Mr. Lester addressed challenges and opportunities for the agency. He mentioned that last year more acres burned than in any other year, except 2002 and that forty million dollars was spent on fire suppression during the last fire season.
About three million people live in wildland urban interface (WUI) areas. In fact, the WUI is close to 25 percent developed, so proactive wildfire mitigation is important. This year, the agency is spending one million dollars in grant funding for forest health. Mr. Lester stated that on average, every dollar spent on mitigation saves three dollars on fire suppression.

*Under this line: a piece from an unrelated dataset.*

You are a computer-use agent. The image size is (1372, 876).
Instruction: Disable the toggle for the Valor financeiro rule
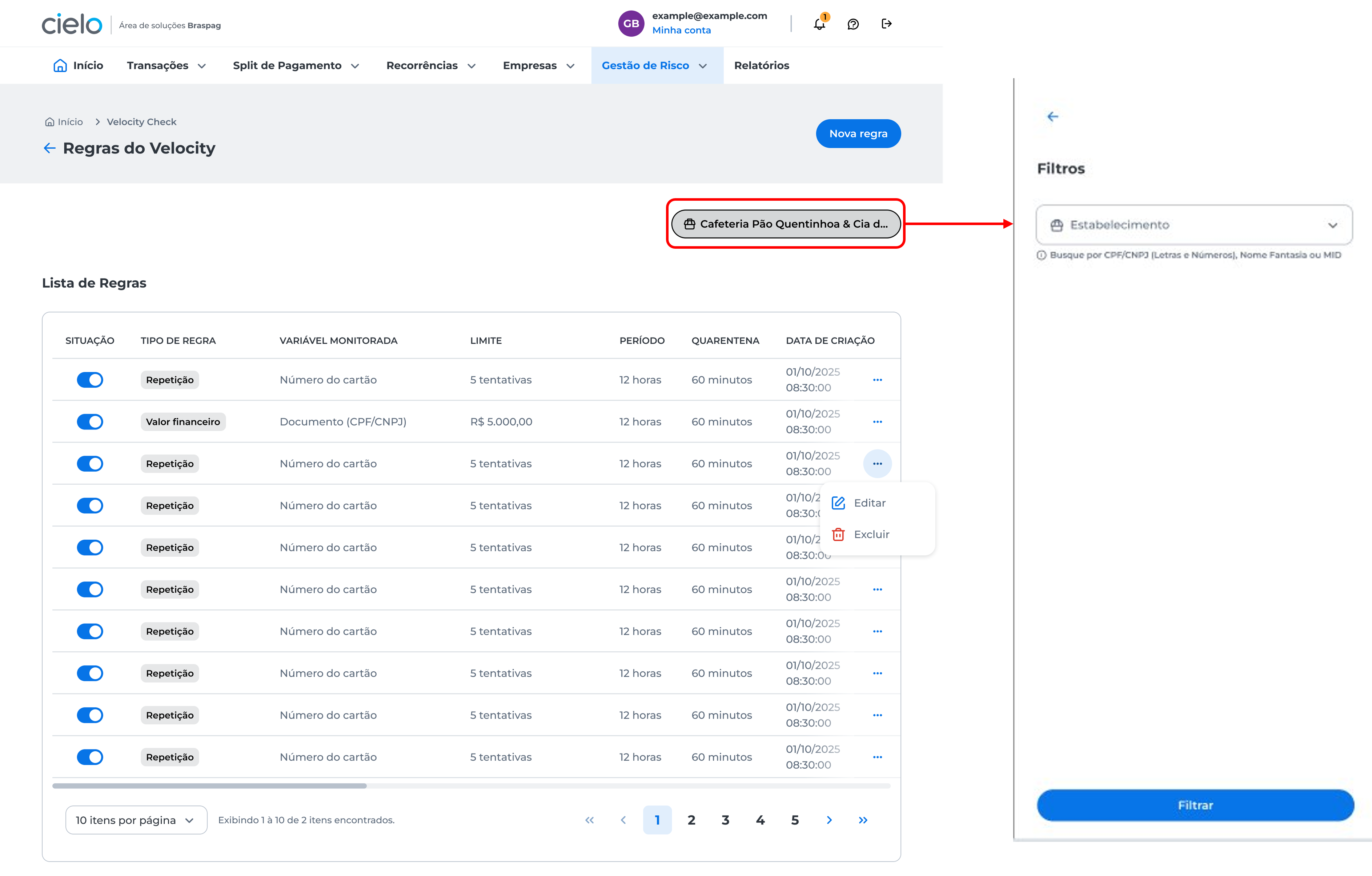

Mr. Lester talked about CO-WRAP, a web-based map tool that allows users to assess wildfire risks. The tool has many layers in the map, including the likelihood for an area to burn, intensity of fires, as well as historic fire information. CO-WRAP provides an interface between the public and planning officials and assists with community planning efforts.
He discussed the opportunity to provide a predictable funding source for fire suppression and mitigation efforts, as the current funding structure is highly variable. The agency receives a variety of grant funding, including restoration grants through severance taxes and mitigation grants through the Department of Natural Resources. There are typically more grant applications than funds available.
He also mentioned that the agency is facing capacity constraints, growing wildfire risks, and treating acres is expensive in the front range. Twenty four million forested acres with a high risk of fire exist in the front range.